The window frames are painted white. Because no light actually hit them in even the brightest exposures, they end of looking like they're painted gray. I've because of the way the frame areas intersect I'm trying trying to make a selection of the entire wall, with frames, then SUBTRACT, the windows so I'm just left with the frames.
That seems much faster because the wall area, with window frames is an easier selection and then removing the window area from the selection 'seemed' like a simple thing.
But when I select the window area with the 'remove from selection' using the PEN tool, I end up with a selection of the windows only.
How should I approach this problem so I can lighten the frames (I want to use a levels adjustment layer attached to the frame only to lighten them up.
Any suggestions on how to do this?

See image attached.


Thanks, Bob

Repairman 02-13-2012 07:12 AM

Re: mask window frames
 
It will just take a few minutes to isolate the frames using the pen or lasoo tool.
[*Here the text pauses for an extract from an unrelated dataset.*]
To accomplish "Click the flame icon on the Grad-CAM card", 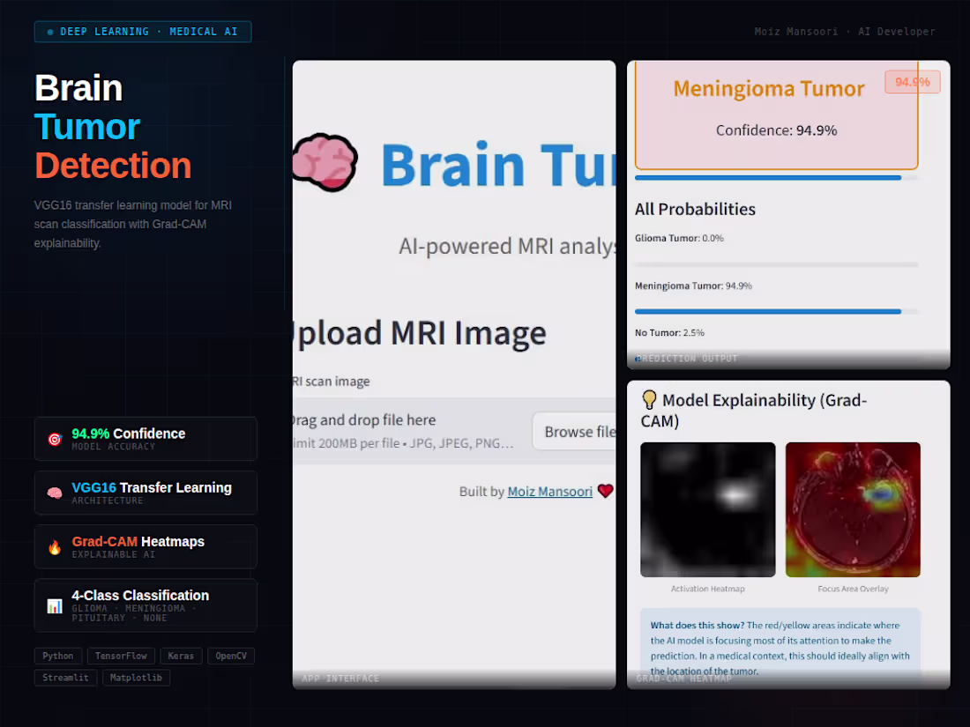I will (54, 546).
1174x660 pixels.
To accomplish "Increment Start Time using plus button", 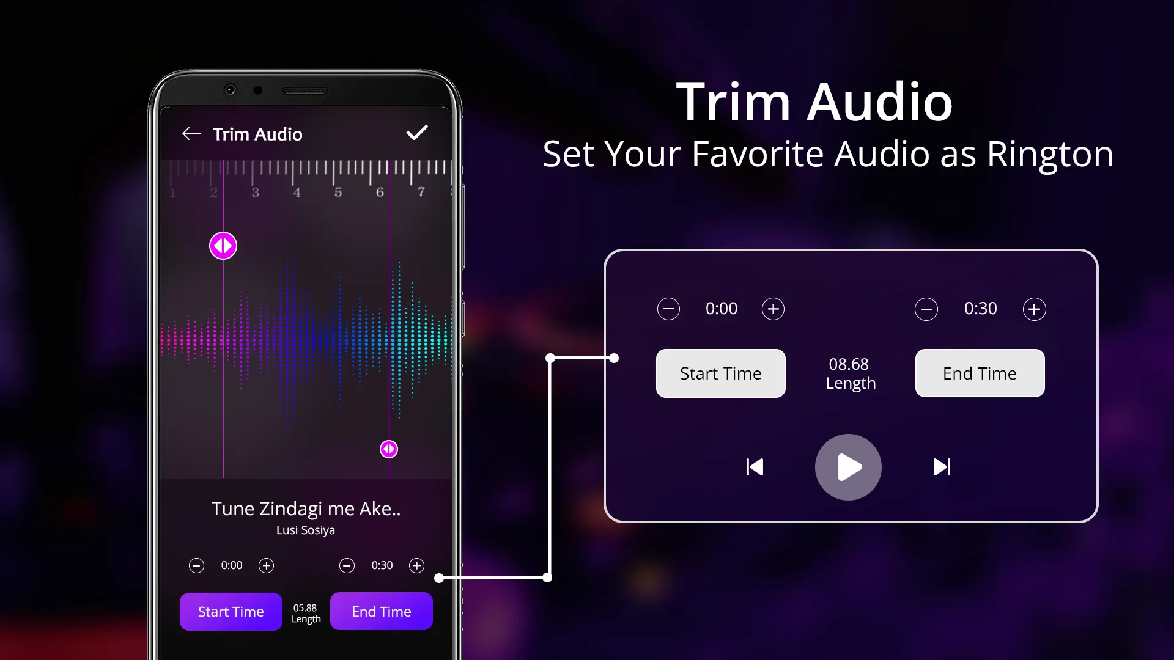I will tap(773, 309).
You can feather the selection to match the focus levels of the image (the attachement is too low rez to judge) and use the adjustment layer to suit. Personally I like Variations but Shadow/Hilite, Exposure or Selective colour will get the job done. At times I would even consider making a dupe file, converting to CMYK, adjusting the black and then repasting the amended feature back into the RGB file. Soooo many ways!

Chain 02-13-2012 08:18 AM

Re: mask window frames
 
3 Attachment(s)
Quote:

Originally Posted by bestremera (Post 304600)
But when I select the window area with the 'remove from selection' using the PEN tool, I end up with a selection of the windows only.

Are you confusing paths and selections? I have to guess a bit at exactly what step is confusing you...

If your original "selection" is a path, then using the pen in subtract mode will remove/hide the areas you draw. You can also use the "exclude overlapping" options – I find it quicker in most cases. Note: You can change the mode of the path after constructing it by selecting it with the little black arrow (path selection tool). See 1st. screenshot.

If you already have a regular selection (with the "marching ants" outline) you can select the path you want to subtract (using the path selection tool), right-click > make selection > subtract from selection. See 2nd. screenshot.
However, this selection should already have been turned into a mask by this point?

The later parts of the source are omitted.